I read. I read a lot.
Right now I have a stack of food-history books sitting at the base of my stairs waiting for me to get to them. I blame Mark Kurlansky for this. I read his book Salt and I’ve been hooked on food history ever since.
The thing is, these food-history books aren’t just about the food. They’re about culture and history and currency. They drift through centuries and recipes to modern restaurants. And that’s the thing. Nothing in the world is unconnected. And when you read natural histories (One Good Turn – the history of the screwdriver. Find it.) you find wonderful rambling stories that move from place to place through time. You end up thinking about things that you never knew you were interested in – say the history of the Basque.
That’s what I love most about research. That wonderful immersion in a world that has so many connections and tangents that you never know where you’re going to be next.

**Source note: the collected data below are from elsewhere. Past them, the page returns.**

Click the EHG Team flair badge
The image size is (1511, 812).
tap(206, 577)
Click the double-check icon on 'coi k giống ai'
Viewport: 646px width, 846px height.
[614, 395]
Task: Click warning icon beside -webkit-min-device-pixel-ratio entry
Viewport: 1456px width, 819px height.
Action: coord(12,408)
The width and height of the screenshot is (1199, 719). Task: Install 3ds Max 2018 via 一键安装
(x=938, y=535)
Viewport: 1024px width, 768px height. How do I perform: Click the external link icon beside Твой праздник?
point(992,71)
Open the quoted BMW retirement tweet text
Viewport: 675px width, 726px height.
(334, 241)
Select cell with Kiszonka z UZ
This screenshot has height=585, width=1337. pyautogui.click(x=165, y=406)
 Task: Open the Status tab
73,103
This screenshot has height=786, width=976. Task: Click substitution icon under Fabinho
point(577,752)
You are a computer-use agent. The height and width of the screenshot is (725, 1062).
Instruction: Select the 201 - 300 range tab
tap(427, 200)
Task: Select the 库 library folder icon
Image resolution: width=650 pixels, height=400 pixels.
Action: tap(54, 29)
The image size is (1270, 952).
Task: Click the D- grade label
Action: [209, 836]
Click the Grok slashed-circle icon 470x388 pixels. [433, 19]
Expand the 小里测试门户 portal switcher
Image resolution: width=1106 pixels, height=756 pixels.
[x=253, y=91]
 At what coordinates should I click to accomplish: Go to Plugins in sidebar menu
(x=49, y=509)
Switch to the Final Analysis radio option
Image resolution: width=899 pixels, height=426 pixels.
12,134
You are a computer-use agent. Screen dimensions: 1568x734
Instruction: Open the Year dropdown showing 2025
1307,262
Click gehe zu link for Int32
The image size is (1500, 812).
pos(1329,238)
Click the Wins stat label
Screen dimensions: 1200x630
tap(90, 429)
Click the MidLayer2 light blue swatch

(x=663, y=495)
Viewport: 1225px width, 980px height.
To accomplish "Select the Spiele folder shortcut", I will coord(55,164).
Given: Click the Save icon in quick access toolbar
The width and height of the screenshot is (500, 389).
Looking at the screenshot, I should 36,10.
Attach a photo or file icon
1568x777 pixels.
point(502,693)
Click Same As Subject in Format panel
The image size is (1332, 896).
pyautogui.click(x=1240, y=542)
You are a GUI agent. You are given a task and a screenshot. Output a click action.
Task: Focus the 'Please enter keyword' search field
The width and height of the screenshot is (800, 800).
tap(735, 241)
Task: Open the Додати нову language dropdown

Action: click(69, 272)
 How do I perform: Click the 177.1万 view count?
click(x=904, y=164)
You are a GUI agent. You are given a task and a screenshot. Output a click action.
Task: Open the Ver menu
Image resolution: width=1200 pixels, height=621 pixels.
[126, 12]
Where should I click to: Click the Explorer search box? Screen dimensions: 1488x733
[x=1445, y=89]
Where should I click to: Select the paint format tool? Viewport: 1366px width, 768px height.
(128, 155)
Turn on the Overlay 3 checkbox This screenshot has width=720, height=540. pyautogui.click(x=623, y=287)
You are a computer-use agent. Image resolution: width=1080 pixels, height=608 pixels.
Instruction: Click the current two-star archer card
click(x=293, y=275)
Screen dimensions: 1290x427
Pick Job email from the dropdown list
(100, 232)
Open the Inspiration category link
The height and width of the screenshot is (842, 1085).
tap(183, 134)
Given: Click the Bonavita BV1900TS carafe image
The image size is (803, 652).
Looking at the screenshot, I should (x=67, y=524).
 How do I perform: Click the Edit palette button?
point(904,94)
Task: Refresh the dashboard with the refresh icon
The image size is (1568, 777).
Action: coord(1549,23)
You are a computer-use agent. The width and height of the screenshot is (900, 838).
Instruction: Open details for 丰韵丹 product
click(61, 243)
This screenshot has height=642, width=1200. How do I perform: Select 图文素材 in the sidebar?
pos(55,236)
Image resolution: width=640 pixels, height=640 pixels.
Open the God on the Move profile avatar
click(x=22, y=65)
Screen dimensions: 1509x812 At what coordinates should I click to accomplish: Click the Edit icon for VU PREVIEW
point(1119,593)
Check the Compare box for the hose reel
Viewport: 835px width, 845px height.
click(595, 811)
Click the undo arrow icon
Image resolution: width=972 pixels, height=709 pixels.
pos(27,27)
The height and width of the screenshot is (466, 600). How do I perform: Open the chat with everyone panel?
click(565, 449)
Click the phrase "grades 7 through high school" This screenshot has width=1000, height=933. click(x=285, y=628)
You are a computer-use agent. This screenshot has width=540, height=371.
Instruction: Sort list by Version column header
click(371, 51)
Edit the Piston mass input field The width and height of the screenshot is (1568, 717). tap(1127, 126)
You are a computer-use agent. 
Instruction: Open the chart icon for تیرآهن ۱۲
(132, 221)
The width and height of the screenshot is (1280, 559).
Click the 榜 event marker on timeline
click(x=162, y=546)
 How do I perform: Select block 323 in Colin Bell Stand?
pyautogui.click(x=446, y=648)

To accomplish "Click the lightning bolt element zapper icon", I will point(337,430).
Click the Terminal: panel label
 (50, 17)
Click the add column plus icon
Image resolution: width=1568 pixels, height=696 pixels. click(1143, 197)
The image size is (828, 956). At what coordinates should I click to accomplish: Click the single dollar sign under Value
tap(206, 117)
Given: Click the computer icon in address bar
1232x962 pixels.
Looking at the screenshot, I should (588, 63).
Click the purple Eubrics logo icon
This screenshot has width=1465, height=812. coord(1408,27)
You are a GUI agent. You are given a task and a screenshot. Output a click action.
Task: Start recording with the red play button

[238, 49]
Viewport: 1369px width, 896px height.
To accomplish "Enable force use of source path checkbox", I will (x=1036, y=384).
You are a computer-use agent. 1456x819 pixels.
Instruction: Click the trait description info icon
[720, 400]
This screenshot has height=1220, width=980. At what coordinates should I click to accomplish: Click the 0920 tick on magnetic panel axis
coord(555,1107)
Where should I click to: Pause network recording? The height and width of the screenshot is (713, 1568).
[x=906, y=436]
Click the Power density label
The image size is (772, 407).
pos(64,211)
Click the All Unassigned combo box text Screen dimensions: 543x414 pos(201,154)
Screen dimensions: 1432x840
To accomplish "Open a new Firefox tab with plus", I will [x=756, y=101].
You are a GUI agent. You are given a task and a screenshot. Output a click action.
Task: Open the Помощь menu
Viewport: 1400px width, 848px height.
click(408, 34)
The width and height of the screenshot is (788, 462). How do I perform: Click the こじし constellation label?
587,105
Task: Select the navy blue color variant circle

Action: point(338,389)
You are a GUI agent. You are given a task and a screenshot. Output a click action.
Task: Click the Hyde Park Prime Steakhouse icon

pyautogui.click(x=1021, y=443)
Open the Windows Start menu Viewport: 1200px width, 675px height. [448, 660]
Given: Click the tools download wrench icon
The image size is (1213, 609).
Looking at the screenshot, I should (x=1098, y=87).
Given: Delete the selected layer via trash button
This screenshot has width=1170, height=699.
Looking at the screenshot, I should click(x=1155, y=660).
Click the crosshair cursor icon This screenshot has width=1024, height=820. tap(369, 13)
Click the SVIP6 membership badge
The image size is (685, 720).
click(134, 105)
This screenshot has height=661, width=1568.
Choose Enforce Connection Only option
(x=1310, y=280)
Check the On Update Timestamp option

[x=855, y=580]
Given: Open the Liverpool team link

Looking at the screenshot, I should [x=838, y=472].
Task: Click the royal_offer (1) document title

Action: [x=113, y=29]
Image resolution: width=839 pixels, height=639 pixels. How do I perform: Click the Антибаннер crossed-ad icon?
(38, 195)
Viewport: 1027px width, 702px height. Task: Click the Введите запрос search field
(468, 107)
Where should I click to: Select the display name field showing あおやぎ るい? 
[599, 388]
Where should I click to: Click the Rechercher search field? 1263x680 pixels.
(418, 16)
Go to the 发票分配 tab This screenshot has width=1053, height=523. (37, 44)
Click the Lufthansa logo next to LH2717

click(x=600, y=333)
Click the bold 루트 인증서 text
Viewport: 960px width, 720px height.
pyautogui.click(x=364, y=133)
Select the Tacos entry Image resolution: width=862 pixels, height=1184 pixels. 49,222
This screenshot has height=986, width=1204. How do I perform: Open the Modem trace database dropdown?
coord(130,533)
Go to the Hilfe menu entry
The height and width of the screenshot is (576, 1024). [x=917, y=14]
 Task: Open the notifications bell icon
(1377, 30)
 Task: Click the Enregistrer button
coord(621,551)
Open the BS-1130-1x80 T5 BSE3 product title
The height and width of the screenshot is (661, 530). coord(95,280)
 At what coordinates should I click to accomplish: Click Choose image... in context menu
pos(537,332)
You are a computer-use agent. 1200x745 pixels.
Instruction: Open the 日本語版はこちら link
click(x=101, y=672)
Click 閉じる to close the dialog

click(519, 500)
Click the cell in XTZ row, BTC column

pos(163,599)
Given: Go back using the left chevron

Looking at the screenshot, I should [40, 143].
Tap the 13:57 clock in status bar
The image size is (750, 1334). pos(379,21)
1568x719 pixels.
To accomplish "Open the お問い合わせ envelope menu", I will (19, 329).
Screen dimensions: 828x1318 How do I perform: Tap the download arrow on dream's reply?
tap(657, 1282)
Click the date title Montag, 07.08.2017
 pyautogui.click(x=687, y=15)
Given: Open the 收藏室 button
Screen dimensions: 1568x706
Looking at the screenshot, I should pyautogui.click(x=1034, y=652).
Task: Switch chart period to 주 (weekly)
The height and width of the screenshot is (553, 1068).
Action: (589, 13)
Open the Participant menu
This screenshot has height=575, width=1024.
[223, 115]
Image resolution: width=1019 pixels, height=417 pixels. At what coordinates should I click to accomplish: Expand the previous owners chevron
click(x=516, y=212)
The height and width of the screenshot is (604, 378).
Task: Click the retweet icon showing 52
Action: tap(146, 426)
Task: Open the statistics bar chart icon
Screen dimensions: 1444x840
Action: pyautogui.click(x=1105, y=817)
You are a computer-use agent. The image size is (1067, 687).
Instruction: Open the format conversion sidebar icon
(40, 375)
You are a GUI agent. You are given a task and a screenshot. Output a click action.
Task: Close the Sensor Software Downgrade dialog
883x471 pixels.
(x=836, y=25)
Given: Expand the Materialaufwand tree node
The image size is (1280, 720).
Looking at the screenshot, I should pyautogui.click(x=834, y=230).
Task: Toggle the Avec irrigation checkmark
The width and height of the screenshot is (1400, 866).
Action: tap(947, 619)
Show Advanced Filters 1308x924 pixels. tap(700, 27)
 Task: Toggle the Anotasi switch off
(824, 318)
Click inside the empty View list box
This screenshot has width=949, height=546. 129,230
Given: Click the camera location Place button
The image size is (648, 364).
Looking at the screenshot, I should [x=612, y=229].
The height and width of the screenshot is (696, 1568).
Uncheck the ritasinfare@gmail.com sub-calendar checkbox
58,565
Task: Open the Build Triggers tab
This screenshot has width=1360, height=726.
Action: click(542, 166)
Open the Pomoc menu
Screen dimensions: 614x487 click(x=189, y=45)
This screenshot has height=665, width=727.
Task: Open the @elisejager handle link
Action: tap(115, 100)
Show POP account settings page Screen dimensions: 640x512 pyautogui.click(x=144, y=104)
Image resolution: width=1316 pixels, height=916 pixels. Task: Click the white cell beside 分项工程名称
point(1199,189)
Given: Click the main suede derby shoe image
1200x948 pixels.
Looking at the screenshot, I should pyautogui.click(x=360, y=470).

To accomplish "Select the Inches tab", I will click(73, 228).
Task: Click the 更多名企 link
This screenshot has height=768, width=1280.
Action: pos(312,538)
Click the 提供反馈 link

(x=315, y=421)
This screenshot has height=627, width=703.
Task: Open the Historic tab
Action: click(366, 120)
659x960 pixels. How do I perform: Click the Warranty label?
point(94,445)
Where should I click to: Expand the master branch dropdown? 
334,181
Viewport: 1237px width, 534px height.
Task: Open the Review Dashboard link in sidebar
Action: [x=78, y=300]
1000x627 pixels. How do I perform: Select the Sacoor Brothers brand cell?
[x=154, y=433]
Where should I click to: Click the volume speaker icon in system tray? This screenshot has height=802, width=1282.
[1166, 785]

I also read blogs. Lots of them. Feedly is my new addiction now that Google Reader is RIP. I read through articles on evolution and electronic freedom and the new invisibility cloak that some grad students who grew up on Harry Potter are making come to life.
Part of those histories and blogs normally include the personal. They discuss the musty libraries or other blogs or interviews they’ve had with fascinating people. Those little glimpses into how someone researches are often as interesting as the research itself.
So, you might wonder why I’m as interested in the mechanics of firework colors as I am in the conditions of poverty in Victorian London, and it’s all because I never know what is going to spark a new track. I don’t know where I’m going to end up, but I do enjoy the journey. The fascinating world that authors don’t always talk about because they think that everyone is as interested in the glittering ballrooms and jewelry as they are. I’m just as interested in what happened below floors or in the coal mining facilities or in the furniture trade. I want to know about the apprentice chimney sweeps who used to climb the chimneys and developed odd medical issues later in life. I want to know that while the ballroom was crowded with people, you had to dodge the drips of candle-wax melting from the chandeliers.
My research is haphazard in a way. I’ll read one book that will lead me to read another one. I’ll read one blog post that links to a new blog, that links to an article here or there. This blog is not meant to be Wikipedia. But it is meant to build connections and maybe to find a few new things that I’d never thought about.
There will be some articles that I wrote in college going up. (All properly footnoted and stuff.) Those I’m mostly saving for research themselves, but feel free to tell me what you think and what’s changed in your opinion.
What is your favorite method of research? Do you like blogs? Podcasts? Interviews? Books? Magazines? Trade journals? Do you wander from section to section or do you do a deep dive? Let me know your favorite resources down below.